Single Stories: America, “Tin Man”
1974 was a “Tin Man” summer for America. Not for the country – although they seemed to like it well enough, based on its chart placing – but for the band.
Written by Dewey Bunnell, “Tin Man” appeared on America’s fourth album, HOLIDAY, which was released in June 1974. Like the album as a whole, the song was produced by George Martin, who also tinkled the ivories on the track, and it was about the Tin Woodman in The Wizard of Oz…except when it wasn’t.

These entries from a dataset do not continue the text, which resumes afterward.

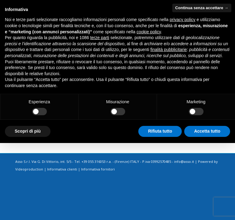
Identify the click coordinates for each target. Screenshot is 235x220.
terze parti (99, 37)
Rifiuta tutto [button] (160, 131)
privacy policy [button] (183, 19)
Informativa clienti (62, 169)
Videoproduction (29, 169)
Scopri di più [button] (28, 131)
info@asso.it (184, 161)
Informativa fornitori (98, 169)
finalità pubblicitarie (168, 49)
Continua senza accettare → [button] (201, 8)
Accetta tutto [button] (207, 131)
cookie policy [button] (148, 31)
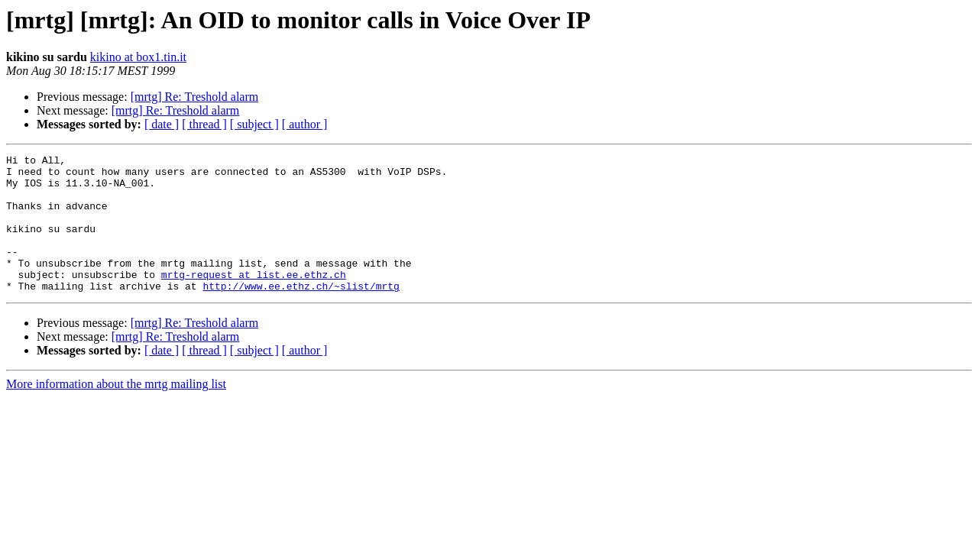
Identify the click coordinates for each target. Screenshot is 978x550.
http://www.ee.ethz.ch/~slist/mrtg (300, 313)
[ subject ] (254, 124)
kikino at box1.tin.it (138, 56)
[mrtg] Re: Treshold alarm (195, 96)
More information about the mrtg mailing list (116, 411)
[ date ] (161, 124)
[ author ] (305, 124)
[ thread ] (204, 124)
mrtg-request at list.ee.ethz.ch (253, 299)
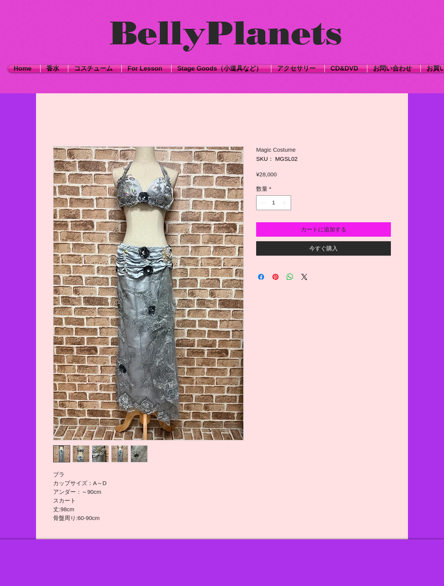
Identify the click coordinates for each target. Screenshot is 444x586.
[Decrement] (262, 203)
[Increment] (285, 203)
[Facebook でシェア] (261, 276)
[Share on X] (304, 276)
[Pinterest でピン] (275, 276)
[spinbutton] (274, 203)
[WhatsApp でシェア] (289, 276)
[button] (94, 68)
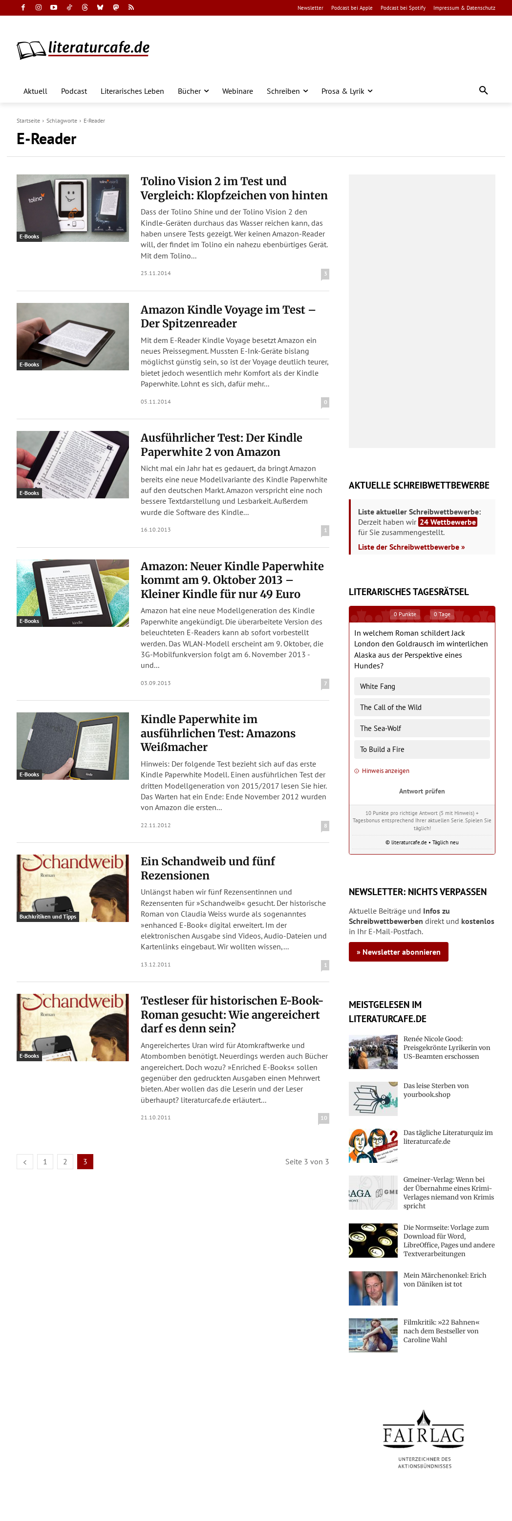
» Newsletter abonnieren (399, 952)
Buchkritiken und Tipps (48, 916)
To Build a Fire (382, 749)
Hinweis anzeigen (381, 771)
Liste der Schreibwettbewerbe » (411, 547)
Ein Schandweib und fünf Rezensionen (208, 868)
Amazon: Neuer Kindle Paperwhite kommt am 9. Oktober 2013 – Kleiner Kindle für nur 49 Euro (232, 580)
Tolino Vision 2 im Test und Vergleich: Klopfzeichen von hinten (234, 188)
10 (323, 1117)
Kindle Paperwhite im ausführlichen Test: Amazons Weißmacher (218, 733)
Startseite (28, 120)
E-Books (29, 236)
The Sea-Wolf (380, 728)
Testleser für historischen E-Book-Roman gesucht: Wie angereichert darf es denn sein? (232, 1014)
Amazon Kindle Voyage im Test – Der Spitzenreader (228, 317)
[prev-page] (25, 1161)
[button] (483, 91)
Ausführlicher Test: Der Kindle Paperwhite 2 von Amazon (221, 445)
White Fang (377, 686)
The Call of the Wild (391, 707)
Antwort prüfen (422, 790)
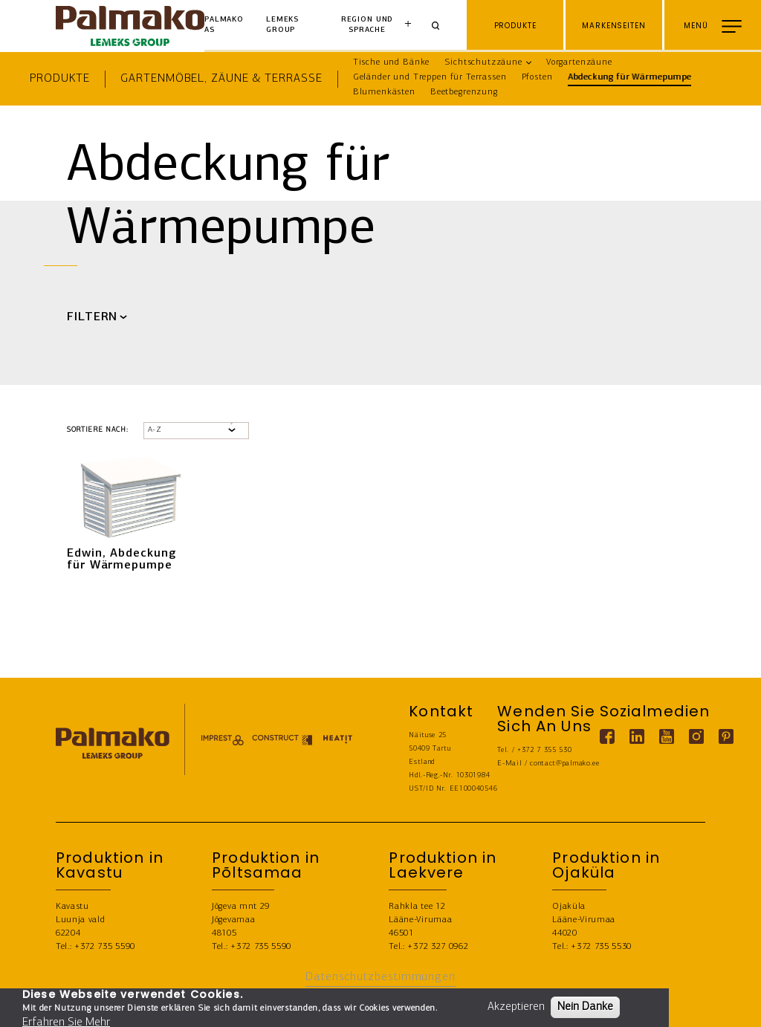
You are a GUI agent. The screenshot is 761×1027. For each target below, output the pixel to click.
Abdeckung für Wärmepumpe (629, 77)
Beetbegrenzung (464, 92)
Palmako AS (224, 25)
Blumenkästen (384, 92)
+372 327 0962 (437, 946)
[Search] (440, 26)
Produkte (60, 79)
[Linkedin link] (636, 736)
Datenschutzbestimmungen (380, 977)
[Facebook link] (607, 736)
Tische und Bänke (391, 62)
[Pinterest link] (726, 736)
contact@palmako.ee (564, 763)
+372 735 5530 (601, 946)
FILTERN (92, 317)
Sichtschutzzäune (483, 62)
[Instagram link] (696, 736)
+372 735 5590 (104, 946)
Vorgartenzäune (579, 62)
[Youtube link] (666, 736)
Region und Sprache (367, 25)
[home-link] (130, 26)
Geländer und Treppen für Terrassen (430, 77)
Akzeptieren (516, 1007)
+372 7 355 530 (544, 750)
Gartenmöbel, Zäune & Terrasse (221, 79)
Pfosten (537, 77)
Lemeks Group (282, 25)
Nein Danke (585, 1007)
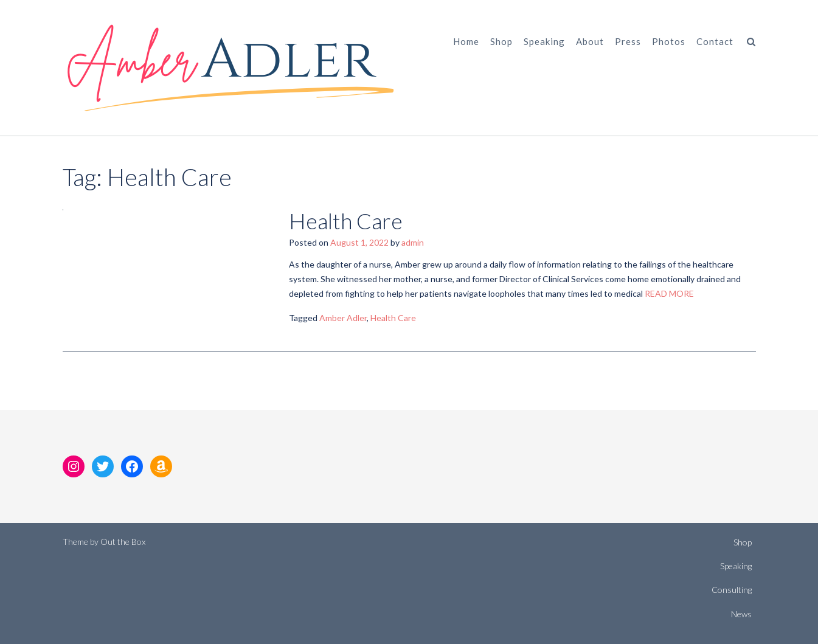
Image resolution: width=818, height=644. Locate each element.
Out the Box (122, 541)
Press (628, 41)
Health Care (346, 220)
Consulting (732, 589)
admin (412, 242)
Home (466, 41)
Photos (668, 41)
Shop (501, 41)
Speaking (544, 41)
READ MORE (669, 293)
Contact (714, 41)
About (590, 41)
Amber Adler (343, 318)
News (741, 614)
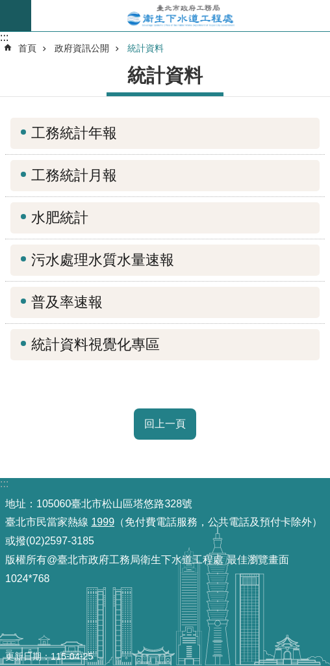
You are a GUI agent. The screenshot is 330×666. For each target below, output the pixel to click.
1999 (102, 521)
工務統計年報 (74, 133)
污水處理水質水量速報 (102, 260)
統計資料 (145, 48)
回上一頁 (165, 423)
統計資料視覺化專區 (95, 344)
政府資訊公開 (82, 48)
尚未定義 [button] (15, 15)
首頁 (27, 48)
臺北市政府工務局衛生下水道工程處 (180, 15)
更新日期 (23, 656)
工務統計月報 (74, 175)
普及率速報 (67, 302)
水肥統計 (59, 217)
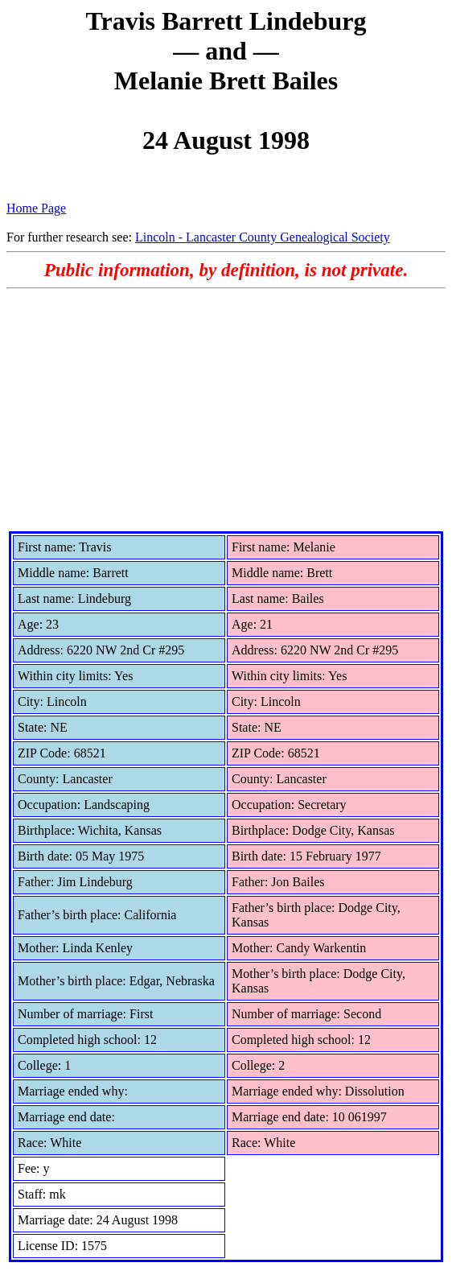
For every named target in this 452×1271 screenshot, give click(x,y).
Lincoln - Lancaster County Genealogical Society (262, 237)
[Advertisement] (226, 409)
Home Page (36, 208)
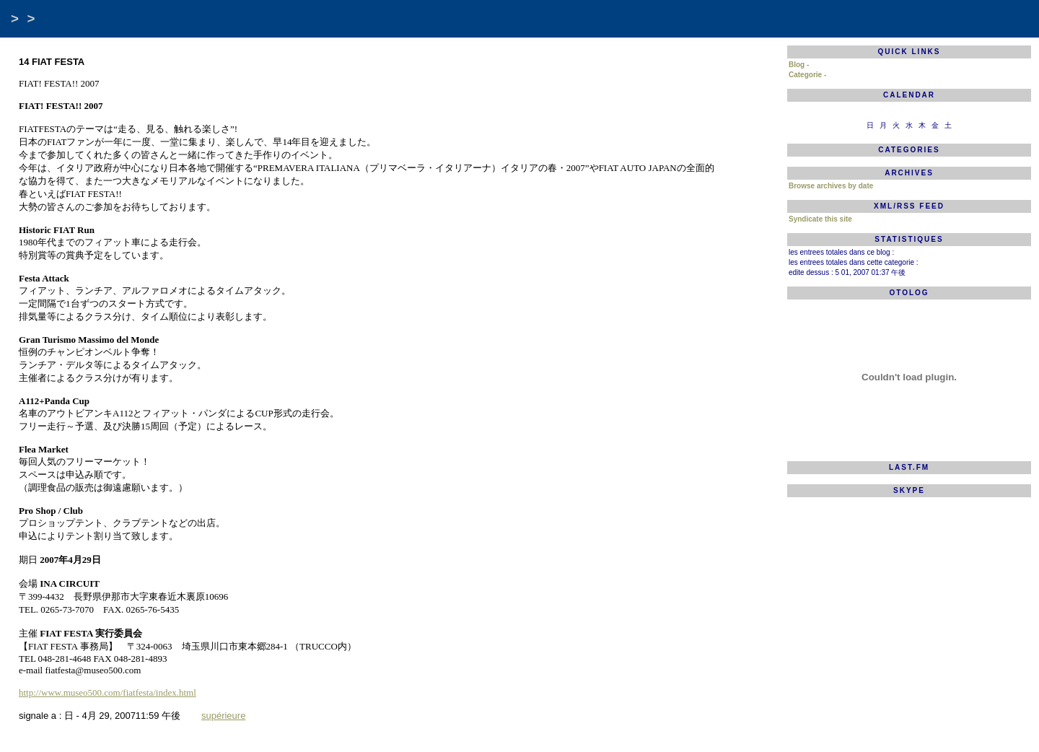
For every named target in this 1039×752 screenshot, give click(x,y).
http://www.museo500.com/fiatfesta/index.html (107, 692)
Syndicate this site (820, 219)
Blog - (799, 65)
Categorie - (807, 75)
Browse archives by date (831, 186)
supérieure (223, 715)
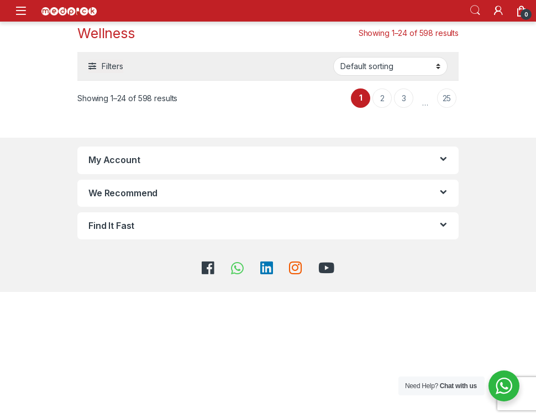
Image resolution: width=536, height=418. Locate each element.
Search (475, 10)
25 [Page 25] (447, 98)
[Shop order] (390, 66)
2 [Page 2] (382, 98)
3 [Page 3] (404, 98)
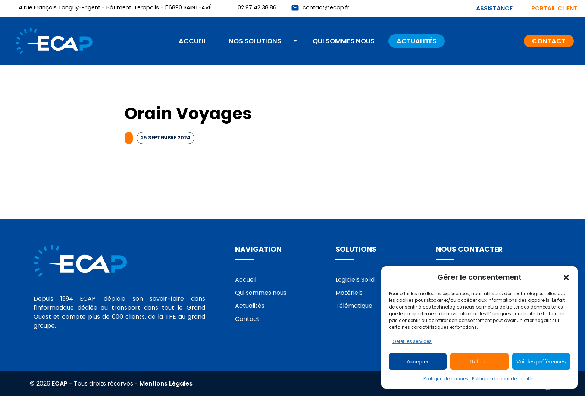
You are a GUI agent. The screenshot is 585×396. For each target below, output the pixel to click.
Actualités (417, 41)
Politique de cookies (445, 378)
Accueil (193, 41)
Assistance (494, 8)
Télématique (353, 305)
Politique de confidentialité (502, 378)
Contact (549, 41)
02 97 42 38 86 (257, 7)
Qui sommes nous (344, 41)
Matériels (349, 292)
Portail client (554, 8)
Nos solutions (255, 41)
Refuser (479, 361)
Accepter (418, 361)
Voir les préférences (541, 361)
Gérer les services (412, 341)
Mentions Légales (166, 383)
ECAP (60, 383)
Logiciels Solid (355, 279)
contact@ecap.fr (326, 7)
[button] (566, 277)
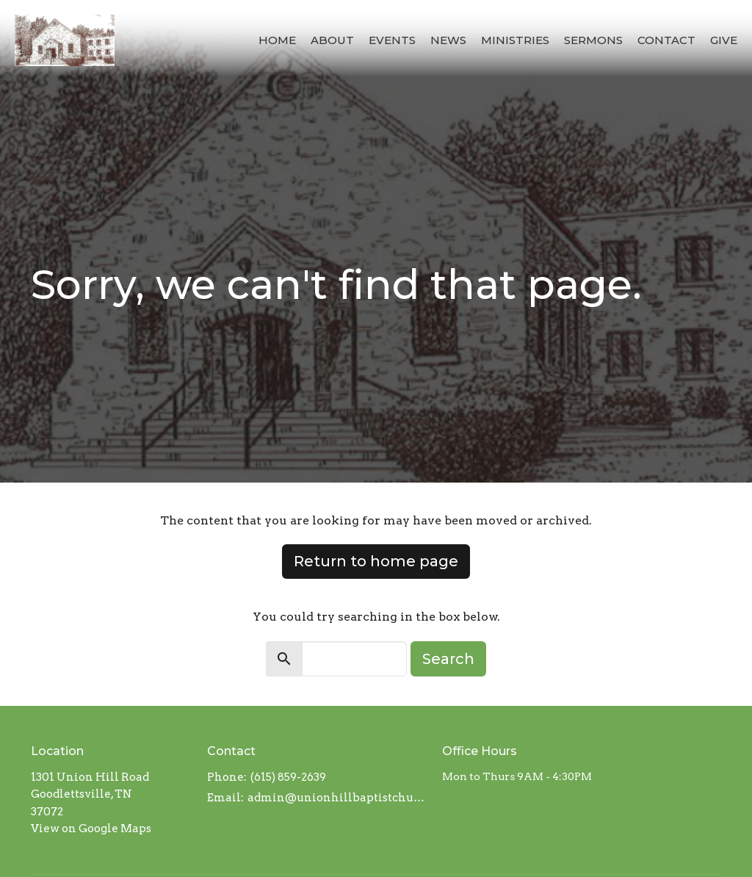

As Bunnell told Wesley Hyatt in an interview for The Billboard Book of #1 Adult Contemporary Hits, “It’s sort of poetic license.”
In An American Band: The America Story, Bunnell’s bandmate Dan Peek called the song “quintessential Dewey – easy stream of consciousness with a major seventh acoustic bed,” and revealed that Bunnell actually begged the band not to record it. “Knowing Dewey, it was probably reverse psychology,” said Peek. “If it was, Gerry [Beckley] and I fell for it, insisting it was perfect for the album.”
It was a wise decision, as the band quickly discovered from watching the song’s chart success: not only was it was their fourth top-10 hit on the Billboard Hot 100, but – as you may have deduced from the title of Hyatt’s book – it climbed all the way to the top spot on the Adult Contemporary / Easy Listening singles chart.